== Work item ==
Beginning with the first line, transcribe the entries below exactly through the line containing "Claim your Profile (527, 1161)", inclusive.

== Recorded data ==
......
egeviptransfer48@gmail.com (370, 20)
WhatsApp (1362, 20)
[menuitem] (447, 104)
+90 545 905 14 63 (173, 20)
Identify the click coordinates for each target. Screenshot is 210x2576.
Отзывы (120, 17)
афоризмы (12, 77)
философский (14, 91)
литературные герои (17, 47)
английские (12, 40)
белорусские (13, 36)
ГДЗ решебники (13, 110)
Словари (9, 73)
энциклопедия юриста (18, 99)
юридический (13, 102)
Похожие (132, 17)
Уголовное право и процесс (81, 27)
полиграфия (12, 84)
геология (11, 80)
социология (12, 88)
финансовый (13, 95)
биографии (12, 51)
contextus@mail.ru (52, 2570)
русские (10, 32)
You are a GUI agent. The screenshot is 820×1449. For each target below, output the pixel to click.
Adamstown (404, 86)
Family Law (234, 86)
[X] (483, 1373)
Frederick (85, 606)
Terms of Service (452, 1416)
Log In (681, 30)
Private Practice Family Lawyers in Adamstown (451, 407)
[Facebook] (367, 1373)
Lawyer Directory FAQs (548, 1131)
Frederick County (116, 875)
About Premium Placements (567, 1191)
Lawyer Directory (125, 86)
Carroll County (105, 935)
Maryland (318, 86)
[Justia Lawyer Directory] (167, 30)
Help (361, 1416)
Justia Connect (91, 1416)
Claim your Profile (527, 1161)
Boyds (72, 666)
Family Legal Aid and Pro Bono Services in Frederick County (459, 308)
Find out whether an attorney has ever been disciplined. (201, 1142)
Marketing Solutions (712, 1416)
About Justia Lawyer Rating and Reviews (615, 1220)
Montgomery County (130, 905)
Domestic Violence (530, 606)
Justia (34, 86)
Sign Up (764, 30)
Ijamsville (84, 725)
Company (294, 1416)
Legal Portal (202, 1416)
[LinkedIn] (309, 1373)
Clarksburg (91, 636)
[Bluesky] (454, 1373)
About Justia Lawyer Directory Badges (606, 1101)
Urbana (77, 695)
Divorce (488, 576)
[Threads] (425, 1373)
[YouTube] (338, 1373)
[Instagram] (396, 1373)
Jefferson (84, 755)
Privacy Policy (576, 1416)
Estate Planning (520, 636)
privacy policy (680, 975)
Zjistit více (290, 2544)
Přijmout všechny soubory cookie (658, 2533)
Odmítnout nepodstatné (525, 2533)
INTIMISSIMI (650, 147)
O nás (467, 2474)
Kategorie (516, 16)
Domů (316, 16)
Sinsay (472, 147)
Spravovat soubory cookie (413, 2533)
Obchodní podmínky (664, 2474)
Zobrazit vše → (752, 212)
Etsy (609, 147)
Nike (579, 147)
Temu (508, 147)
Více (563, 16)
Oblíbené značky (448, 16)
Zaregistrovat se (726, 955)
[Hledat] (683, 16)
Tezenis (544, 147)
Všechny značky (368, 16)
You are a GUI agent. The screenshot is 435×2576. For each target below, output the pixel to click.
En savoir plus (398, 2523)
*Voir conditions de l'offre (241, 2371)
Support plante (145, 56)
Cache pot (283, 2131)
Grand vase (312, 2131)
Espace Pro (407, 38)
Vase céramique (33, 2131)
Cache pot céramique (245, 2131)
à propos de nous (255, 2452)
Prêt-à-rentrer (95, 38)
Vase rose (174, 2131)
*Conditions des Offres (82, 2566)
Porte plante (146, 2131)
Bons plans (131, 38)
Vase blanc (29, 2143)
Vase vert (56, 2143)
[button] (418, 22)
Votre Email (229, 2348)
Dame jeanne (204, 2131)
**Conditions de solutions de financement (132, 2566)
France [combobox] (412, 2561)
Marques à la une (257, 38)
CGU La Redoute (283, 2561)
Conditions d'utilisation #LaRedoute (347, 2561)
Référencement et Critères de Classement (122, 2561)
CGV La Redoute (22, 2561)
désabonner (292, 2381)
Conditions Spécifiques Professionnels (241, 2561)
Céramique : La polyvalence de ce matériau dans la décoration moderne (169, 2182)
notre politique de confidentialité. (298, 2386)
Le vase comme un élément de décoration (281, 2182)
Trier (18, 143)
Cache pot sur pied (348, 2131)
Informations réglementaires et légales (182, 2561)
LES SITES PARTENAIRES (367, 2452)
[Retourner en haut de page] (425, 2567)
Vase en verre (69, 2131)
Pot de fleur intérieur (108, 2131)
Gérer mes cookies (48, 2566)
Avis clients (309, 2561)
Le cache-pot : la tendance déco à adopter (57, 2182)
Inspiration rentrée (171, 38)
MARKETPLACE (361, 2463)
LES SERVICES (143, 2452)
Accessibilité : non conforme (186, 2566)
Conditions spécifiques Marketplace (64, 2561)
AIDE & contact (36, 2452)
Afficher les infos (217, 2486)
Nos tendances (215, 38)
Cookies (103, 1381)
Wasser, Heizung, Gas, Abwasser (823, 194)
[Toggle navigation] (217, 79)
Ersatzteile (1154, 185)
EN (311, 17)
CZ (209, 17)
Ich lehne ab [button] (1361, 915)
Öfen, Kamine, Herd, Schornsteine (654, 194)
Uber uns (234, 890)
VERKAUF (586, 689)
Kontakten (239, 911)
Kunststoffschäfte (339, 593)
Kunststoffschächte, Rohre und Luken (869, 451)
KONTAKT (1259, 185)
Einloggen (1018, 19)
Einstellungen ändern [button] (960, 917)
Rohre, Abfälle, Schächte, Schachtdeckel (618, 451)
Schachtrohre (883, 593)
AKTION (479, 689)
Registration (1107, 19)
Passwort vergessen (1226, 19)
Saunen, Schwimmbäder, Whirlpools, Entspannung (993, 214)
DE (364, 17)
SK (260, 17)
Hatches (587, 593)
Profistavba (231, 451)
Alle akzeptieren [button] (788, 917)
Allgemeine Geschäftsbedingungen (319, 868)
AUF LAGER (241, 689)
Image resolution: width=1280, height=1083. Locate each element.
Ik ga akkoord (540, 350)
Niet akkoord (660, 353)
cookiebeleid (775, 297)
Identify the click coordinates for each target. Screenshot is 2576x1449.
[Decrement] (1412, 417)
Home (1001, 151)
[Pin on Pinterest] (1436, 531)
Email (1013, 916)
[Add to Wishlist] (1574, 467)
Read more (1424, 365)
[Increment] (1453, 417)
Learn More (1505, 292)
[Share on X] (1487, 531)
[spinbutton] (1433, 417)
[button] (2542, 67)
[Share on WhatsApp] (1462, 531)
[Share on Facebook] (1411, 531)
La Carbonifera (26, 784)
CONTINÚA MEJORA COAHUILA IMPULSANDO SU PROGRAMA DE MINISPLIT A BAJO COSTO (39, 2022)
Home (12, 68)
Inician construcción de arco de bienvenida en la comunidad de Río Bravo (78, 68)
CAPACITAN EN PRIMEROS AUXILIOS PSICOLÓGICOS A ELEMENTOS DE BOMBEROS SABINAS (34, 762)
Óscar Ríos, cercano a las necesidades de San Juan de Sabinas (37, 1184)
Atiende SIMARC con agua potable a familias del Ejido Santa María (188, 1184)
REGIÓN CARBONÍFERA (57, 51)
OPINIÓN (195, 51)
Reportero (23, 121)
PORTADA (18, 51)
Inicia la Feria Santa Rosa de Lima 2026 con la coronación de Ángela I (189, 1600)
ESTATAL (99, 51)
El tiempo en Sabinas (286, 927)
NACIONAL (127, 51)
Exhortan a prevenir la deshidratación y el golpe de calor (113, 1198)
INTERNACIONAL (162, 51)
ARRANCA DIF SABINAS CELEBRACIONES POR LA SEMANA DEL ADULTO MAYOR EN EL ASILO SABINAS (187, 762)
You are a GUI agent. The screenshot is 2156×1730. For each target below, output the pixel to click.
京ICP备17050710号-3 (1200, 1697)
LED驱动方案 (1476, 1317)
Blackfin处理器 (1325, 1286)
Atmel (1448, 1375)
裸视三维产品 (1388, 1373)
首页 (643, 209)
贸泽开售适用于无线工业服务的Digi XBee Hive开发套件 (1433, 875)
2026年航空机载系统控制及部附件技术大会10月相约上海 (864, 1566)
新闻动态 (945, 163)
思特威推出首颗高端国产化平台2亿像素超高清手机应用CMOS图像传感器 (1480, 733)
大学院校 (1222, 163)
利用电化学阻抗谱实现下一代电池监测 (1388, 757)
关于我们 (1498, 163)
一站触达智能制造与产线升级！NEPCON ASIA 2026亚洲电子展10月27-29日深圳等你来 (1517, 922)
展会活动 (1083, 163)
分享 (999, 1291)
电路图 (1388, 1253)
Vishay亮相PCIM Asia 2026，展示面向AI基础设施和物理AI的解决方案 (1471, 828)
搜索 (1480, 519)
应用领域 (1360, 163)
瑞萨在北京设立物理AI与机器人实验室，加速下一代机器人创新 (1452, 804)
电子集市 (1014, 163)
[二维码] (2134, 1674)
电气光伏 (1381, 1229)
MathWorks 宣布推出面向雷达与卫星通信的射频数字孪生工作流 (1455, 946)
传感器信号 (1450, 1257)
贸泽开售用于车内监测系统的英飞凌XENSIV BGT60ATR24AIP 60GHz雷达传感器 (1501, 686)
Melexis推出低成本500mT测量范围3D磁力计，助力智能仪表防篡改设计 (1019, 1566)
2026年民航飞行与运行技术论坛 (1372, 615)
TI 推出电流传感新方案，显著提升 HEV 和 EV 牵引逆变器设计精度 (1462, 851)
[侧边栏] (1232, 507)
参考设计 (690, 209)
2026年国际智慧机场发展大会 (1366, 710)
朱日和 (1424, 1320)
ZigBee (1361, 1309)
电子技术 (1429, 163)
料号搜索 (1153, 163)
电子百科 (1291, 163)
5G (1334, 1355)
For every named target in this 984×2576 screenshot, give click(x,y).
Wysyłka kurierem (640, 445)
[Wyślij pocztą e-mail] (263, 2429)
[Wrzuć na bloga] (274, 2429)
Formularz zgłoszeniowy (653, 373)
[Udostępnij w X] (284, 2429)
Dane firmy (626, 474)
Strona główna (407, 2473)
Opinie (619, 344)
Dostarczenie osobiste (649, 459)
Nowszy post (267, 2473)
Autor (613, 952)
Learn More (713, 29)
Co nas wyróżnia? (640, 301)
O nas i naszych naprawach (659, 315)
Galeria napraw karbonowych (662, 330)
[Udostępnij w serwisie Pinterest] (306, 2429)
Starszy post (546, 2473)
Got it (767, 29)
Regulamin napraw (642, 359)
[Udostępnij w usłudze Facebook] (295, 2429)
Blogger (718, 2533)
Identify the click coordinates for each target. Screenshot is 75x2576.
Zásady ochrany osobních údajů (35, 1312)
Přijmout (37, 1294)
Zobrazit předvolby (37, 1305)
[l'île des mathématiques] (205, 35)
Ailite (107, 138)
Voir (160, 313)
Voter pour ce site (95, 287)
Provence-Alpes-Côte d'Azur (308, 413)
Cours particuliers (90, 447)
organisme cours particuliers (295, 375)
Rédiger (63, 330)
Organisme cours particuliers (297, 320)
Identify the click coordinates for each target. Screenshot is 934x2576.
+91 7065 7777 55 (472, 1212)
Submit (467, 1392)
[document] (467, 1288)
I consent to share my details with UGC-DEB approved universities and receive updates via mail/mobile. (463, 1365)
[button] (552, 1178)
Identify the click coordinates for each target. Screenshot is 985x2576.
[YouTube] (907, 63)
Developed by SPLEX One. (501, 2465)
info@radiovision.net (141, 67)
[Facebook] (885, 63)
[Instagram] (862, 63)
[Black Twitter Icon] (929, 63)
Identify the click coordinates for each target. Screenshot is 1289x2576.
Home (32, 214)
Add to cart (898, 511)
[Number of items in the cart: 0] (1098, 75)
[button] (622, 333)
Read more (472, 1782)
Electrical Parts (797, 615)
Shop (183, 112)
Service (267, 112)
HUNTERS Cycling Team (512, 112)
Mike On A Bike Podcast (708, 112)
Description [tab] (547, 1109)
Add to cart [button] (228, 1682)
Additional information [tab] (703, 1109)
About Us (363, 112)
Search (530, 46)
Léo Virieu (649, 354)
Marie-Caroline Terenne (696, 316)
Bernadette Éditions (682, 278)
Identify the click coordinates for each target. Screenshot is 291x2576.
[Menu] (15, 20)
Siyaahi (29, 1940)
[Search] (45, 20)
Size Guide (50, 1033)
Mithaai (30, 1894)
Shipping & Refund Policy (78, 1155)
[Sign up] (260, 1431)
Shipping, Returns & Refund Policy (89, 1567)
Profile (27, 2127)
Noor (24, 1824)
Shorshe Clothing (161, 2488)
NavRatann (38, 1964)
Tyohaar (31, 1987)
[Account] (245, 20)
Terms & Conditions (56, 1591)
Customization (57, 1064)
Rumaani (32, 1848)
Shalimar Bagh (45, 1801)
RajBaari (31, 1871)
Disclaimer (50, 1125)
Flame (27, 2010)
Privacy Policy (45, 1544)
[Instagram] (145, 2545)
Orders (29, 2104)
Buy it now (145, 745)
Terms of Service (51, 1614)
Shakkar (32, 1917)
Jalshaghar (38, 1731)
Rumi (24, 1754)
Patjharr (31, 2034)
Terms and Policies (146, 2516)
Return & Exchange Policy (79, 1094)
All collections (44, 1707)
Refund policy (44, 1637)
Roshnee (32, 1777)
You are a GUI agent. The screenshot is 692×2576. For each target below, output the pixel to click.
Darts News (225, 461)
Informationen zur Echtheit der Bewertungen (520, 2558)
......
== Answer for this exercise ==
egeviptransfer48@gmail.com (370, 20)
WhatsApp (1362, 20)
[menuitem] (447, 104)
+90 545 905 14 63 (173, 20)
Identify the click coordinates for each target. Screenshot is 210x2576.
Отзывы (120, 17)
афоризмы (12, 77)
философский (14, 91)
литературные герои (17, 47)
английские (12, 40)
белорусские (13, 36)
ГДЗ решебники (13, 110)
Словари (9, 73)
энциклопедия юриста (18, 99)
юридический (13, 102)
Похожие (132, 17)
Уголовное право и процесс (81, 27)
полиграфия (12, 84)
геология (11, 80)
социология (12, 88)
финансовый (13, 95)
биографии (12, 51)
contextus@mail.ru (52, 2570)
русские (10, 32)
You are a GUI agent. The screenshot is 820×1449. For each target below, output the pixel to click.
Adamstown (404, 86)
Family Law (234, 86)
[X] (483, 1373)
Frederick (85, 606)
Terms of Service (452, 1416)
Log In (681, 30)
Private Practice Family Lawyers in Adamstown (451, 407)
[Facebook] (367, 1373)
Lawyer Directory FAQs (548, 1131)
Frederick County (116, 875)
About Premium Placements (567, 1191)
Lawyer Directory (125, 86)
Carroll County (105, 935)
Maryland (318, 86)
[Justia Lawyer Directory] (167, 30)
Help (361, 1416)
Justia Connect (91, 1416)
Claim your Profile (527, 1161)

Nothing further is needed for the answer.